Элисон Гопник – международно признанный авторитет в области обучения и развития детей, одна из ключевых фигур «теории разума». Она видит в детском мозге «мощный обучаемый компьютер», отталкиваясь, возможно, от личного опыта. Ее собственное детство в Филадельфии было этаким непрерывным упражнением в интеллектуальном развитии. «Другие семьи водили своих детей смотреть «Звуки музыки» или «Карусель», а мы ходили на «Федру» Расина и «Конец игры» Сэмюела Беккета, – вспоминает она. – Наша семья читала вслух роман XVIII столетия, «Джозеф Эндрюс» Генри Филдинга, у костра в походах».
Недавно Элисон обратилась к байесовским моделям машинного обучения, чтобы объяснить замечательную способность дошкольников делать выводы об окружающем их мире без использования огромных массивов данных. «Думаю, младенцы и младшие дети на самом деле более сознательны, чем мы, взрослые, – говорит она. – Они очень хорошо впитывают обилие информации из множества разных источников одновременно». Элисон называет младенцев и младших детей «отделом исследований и разработок рода человеческого». Это вовсе не значит, что она относится к ним равнодушно, как если бы дети были лабораторными животными. Наоборот, малышам как будто нравится ее компания (и множество жужжащих и сверкающих игрушек) в лаборатории в Беркли. Приведу маленькую подробность: много лет после того, как ее собственные дети повзрослели, она держала в своем кабинете детский манеж.
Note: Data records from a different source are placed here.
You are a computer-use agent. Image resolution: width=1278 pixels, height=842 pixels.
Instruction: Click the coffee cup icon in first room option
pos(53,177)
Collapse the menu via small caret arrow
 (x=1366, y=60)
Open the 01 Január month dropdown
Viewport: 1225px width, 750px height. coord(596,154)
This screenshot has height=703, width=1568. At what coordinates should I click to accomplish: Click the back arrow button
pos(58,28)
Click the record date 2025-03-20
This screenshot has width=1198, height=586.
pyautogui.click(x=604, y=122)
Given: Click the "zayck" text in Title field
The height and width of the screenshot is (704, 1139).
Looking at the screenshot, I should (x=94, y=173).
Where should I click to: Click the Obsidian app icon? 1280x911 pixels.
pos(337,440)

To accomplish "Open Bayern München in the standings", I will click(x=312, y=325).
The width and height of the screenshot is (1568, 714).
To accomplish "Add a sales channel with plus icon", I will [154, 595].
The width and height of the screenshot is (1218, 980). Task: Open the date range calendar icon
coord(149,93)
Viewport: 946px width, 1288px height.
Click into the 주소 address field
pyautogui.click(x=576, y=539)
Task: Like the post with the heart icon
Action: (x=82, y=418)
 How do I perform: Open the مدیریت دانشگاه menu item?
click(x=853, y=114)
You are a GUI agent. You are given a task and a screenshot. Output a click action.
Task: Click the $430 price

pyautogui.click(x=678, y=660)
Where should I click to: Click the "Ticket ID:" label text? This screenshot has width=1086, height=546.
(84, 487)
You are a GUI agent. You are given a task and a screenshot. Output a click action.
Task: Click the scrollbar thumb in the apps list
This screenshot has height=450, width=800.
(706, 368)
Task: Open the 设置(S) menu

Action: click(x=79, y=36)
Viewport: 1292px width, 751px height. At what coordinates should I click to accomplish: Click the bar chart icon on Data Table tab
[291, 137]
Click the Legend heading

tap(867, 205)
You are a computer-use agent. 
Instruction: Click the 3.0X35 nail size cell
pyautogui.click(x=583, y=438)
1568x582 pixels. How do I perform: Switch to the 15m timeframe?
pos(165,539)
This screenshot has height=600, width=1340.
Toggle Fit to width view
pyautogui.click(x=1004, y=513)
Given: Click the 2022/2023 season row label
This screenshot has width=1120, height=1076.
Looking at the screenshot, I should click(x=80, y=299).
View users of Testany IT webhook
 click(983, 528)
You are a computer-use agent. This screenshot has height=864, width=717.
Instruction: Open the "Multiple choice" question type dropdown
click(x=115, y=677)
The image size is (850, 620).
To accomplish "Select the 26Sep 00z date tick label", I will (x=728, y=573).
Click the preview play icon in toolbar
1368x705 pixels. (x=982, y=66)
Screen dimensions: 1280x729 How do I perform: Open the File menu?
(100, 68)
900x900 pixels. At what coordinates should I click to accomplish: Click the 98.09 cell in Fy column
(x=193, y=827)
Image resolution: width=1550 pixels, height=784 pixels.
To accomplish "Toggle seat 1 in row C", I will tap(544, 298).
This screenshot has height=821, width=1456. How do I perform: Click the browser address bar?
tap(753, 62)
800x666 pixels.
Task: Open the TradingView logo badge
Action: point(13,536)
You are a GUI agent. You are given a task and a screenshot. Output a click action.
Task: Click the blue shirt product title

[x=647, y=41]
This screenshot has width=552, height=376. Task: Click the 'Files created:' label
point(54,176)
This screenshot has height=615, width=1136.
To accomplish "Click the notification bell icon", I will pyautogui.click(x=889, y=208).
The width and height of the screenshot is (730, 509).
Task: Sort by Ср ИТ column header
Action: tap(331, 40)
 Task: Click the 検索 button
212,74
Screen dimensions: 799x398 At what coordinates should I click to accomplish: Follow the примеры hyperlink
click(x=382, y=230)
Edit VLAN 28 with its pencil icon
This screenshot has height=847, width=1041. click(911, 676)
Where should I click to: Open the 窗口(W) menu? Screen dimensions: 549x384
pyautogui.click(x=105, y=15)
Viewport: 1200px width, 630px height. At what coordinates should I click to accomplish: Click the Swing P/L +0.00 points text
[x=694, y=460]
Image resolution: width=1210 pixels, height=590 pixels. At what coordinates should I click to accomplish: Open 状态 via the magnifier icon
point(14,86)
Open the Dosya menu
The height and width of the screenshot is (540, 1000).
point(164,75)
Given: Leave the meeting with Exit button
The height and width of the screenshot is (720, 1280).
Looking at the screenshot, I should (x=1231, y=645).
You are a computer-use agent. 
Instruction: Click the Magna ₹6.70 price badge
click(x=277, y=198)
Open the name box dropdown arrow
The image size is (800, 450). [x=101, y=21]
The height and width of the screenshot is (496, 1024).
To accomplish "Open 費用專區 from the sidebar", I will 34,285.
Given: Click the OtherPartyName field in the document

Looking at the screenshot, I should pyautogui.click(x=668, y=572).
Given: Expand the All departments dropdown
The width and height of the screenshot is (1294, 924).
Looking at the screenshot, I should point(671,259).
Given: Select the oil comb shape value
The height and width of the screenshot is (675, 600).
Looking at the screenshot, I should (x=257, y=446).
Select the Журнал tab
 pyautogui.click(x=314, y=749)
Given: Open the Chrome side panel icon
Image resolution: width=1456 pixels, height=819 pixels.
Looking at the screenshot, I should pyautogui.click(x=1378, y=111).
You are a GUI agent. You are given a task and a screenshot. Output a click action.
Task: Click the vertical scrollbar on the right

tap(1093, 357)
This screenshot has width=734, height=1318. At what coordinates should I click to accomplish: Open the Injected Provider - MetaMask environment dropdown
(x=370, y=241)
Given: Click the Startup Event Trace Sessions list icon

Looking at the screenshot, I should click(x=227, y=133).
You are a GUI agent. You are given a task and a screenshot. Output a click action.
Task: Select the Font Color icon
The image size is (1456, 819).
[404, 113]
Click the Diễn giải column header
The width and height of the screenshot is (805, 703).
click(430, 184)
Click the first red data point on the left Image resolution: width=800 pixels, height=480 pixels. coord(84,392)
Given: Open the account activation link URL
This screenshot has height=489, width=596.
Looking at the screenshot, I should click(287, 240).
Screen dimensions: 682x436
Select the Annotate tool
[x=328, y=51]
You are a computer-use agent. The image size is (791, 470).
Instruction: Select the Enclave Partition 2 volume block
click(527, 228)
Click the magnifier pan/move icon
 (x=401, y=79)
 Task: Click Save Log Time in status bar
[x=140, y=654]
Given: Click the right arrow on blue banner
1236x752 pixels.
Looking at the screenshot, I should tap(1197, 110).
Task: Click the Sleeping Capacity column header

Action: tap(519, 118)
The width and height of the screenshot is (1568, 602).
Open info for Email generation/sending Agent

Исследования наших способов учиться и выявление параллелей с методами глубинного обучения ИИ продолжаются. «Оказывается, гораздо проще имитировать рассуждения высококвалифицированного взрослого эксперта, чем обычное обучение нормального ребенка, – говорит Элисон. – Вычисления по-прежнему являются наилучшим – по сути, единственным – научным объяснением того, как физический объект, подобный мозгу, обретает возможность действовать разумно. Но по крайней мере на данный момент мы почти не имеем представления о том, откуда берется креативность, наблюдаемая у детей».